• PROMPT:
Repeat exactly the lines from the line containing "Where should I click to: Launch" to the last line of the listing, including both.
--- START ---
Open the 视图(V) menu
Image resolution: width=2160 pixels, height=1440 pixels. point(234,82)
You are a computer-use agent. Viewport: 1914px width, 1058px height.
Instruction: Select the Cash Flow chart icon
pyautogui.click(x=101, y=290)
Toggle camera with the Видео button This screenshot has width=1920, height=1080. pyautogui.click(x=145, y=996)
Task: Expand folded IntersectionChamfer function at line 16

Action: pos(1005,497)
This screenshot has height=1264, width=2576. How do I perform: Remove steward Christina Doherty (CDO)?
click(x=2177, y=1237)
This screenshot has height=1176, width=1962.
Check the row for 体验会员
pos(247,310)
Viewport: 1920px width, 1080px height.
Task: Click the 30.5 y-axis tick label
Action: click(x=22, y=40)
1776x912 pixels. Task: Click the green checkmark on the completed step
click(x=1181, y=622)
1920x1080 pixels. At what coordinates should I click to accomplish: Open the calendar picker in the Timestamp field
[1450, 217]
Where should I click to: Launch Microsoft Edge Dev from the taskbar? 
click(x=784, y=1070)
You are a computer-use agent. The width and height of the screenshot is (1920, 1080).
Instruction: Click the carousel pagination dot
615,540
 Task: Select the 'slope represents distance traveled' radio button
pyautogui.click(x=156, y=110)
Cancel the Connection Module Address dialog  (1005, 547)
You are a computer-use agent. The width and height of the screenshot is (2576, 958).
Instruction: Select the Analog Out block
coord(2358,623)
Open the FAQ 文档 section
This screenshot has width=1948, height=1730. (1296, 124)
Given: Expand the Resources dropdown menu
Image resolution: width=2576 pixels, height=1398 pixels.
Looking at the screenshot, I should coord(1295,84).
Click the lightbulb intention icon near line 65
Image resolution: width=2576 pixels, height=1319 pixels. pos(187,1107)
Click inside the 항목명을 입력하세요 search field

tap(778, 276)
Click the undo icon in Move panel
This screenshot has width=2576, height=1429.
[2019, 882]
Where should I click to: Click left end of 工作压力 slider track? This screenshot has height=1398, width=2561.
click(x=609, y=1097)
--- END ---
• TASK RESULT:
Where should I click to: Launch Microsoft Edge Dev from the taskbar? 
click(x=784, y=1070)
You are a computer-use agent. The width and height of the screenshot is (1920, 1080).
Instruction: Click the carousel pagination dot
615,540
 Task: Select the 'slope represents distance traveled' radio button
pyautogui.click(x=156, y=110)
Cancel the Connection Module Address dialog  (1005, 547)
You are a computer-use agent. The width and height of the screenshot is (2576, 958).
Instruction: Select the Analog Out block
coord(2358,623)
Open the FAQ 文档 section
This screenshot has width=1948, height=1730. (1296, 124)
Given: Expand the Resources dropdown menu
Image resolution: width=2576 pixels, height=1398 pixels.
Looking at the screenshot, I should coord(1295,84).
Click the lightbulb intention icon near line 65
Image resolution: width=2576 pixels, height=1319 pixels. pos(187,1107)
Click inside the 항목명을 입력하세요 search field

tap(778, 276)
Click the undo icon in Move panel
This screenshot has width=2576, height=1429.
[2019, 882]
Where should I click to: Click left end of 工作压力 slider track? This screenshot has height=1398, width=2561.
click(x=609, y=1097)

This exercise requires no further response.